I was at a supper party one day in my 40th year and a discussion ensued about playing the piano.  I heard myself say how much I would love to be able to play myself. I had, in fact, started once in my teens, but, having no piano of our own, I was forced to practice on a friend’s. After a couple weeks his mother could stand it any longer and my piano playing aspirations withered.

On the way home from that dinner party, musing on the things that we had discussed, I realized what a stupid comment I had made in saying how much I would love to be able to play.  If I really wished I could play the piano, what was stopping me? The following day I bought a piano and signed up with the local   piano teacher for lessons. I decided that I would get up every day at six o’clock and practice for 40 minutes.  I would give myself 10 years to see if I could reach a reasonable level of competence.  After a year or so I entered for my Grade 1 examination.. I was extremely nervous.  I remember that my ‘big’ piece was called something like Swans and Ducks, which I practiced assiduously, for weeks,  before the big day.

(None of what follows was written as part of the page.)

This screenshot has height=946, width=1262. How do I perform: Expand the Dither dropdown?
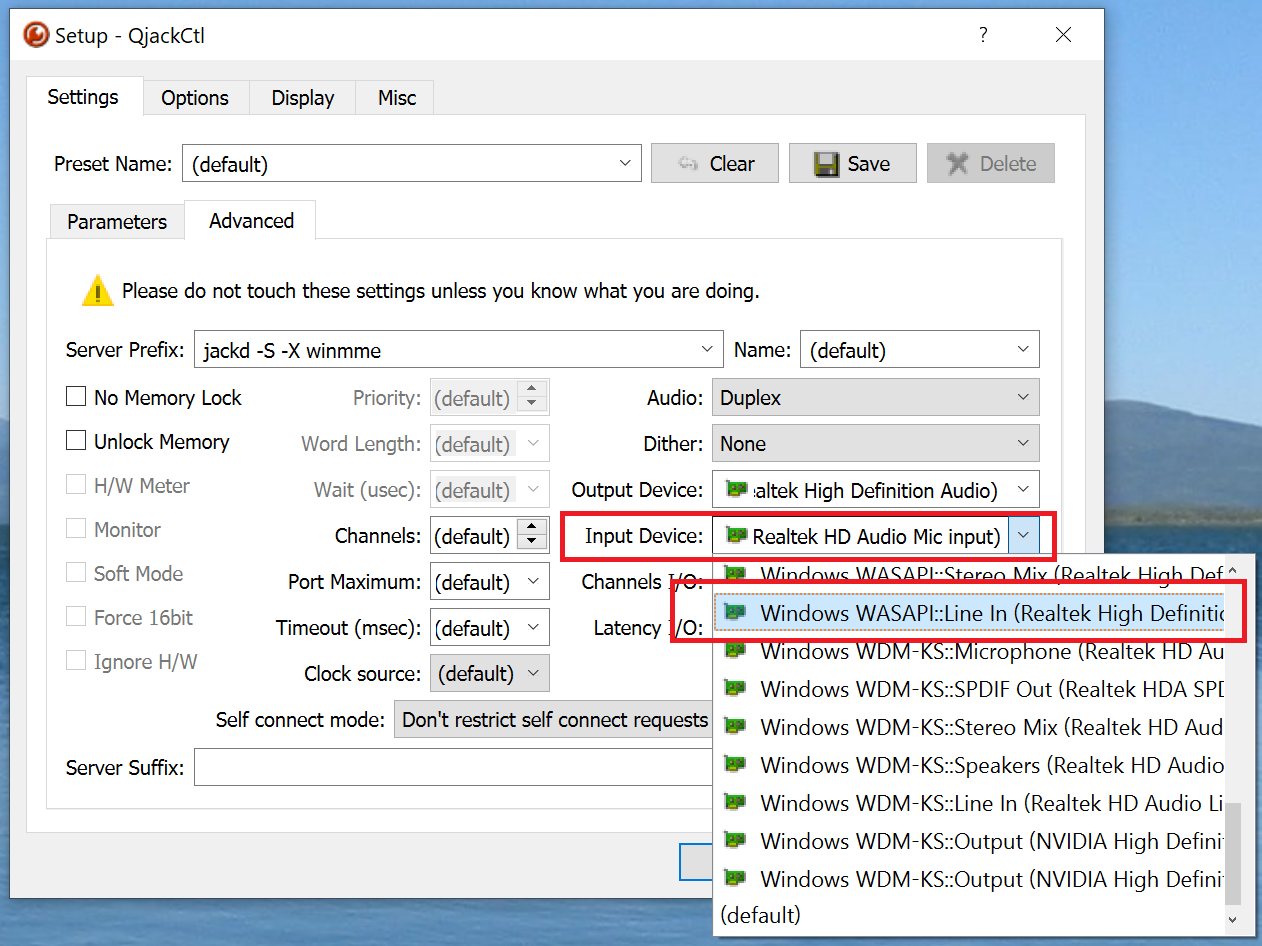click(x=875, y=443)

The day of the examination arrived.  I presented myself at the Village Hall, along with of a half a  dozen toddlers taking the same examination.. When it came to my turn I entered the examination with trepidation.  I marched up to the invigilator, who was busy recording the efforts of the last examinee.  I stuck out my hand which she ignored as she continued to write.  She impatiently waved me away in the direction of the piano.  I sat down on the stool and found that I could not get my knees under the keyboard. The stool was, not surprisingly, far too high as the last hopeful had been little more than 3 feet tall.  I spent the next few minutes working myself up into a muck sweat trying to wind it down.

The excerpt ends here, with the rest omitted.